Raspbian is great (based on Debian) and there is a HUGE community for it.
So yeh, it's a great started for $25, as long as you have a PSU and SD Card. And an hdmi cable + monitor + keyboard at your disposal (and a mouse if you are installing a desktop environment (IE something like windows, whereas headless is a full screen CLI).
And don't get your hopes up for a windows replacement.
But.... Why not run a Virtual Machine? If you have a windows machine, run VirtualBox, create a VM and install Debian on it?

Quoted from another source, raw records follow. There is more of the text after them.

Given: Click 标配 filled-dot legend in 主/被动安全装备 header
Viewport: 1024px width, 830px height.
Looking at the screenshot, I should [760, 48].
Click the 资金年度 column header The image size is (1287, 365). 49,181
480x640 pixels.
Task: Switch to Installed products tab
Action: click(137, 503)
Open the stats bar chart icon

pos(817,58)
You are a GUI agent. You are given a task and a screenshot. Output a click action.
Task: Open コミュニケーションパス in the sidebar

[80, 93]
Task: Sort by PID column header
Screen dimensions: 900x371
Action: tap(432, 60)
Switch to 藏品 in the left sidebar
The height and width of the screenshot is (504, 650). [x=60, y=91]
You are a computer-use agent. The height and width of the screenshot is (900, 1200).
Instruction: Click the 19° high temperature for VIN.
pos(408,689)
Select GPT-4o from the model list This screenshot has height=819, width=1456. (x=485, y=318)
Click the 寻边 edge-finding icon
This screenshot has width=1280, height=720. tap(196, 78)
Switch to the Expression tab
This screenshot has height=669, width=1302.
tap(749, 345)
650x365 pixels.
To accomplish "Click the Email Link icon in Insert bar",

That's free. You can tinker and play.
And the only thing you are missing from an actual raspberry pi is that it isn't a standalone device (IE your desktop has to be on for it to be running), and it doesn't have GPIO (ie hardware pins. And if this is your goal, there are other ways).
If you really really want a computer that is on all the time running Linux (Debian, a derivative (like raspbian) or some other distro) - aka a server - then there are plenty of other options where the only drawback is lack of GPIO (which, in my experience, is rarely a drawback).
And that is literally any computer you can get your hands on. Because the raspberry pi trades A LOT for its form factor, the ethernet speed is limited, the bus speed is limited (impacting USB and ethernet (and ram?)), the SD card is slower and will fail faster than any HDD/SSD. The benefit is the GPIO, the very low power draw, and the form factor - rarely actually a benefit.
I'd say, play around with some virtual box VMs. See what you want, other than Fear Of Missing Out (things like PiHole? They run on Debian, or even in a docker container). Then see if you actually want a home server, and what you want to run on it.
It's likely you won't want a raspberry pi, but a $150 mini pc that can actually do what you want.
Oh, and on the "fail often" thing...
Get a basic/old/free pc/laptop and install Proxmox on it.
Loads of tutorials out there, but the basic installer will get you to a "I'm learning" stage.
Create a VM, install Debian, play around.
Then: create a new VM, install Debian, create a snapshot, play around until it does what you want, restore the snapshot, do the steps that got you from vanilla to what you want. Create snapshots along the way as checkpoints. Snapshot, tinker, restore snapshot, advance.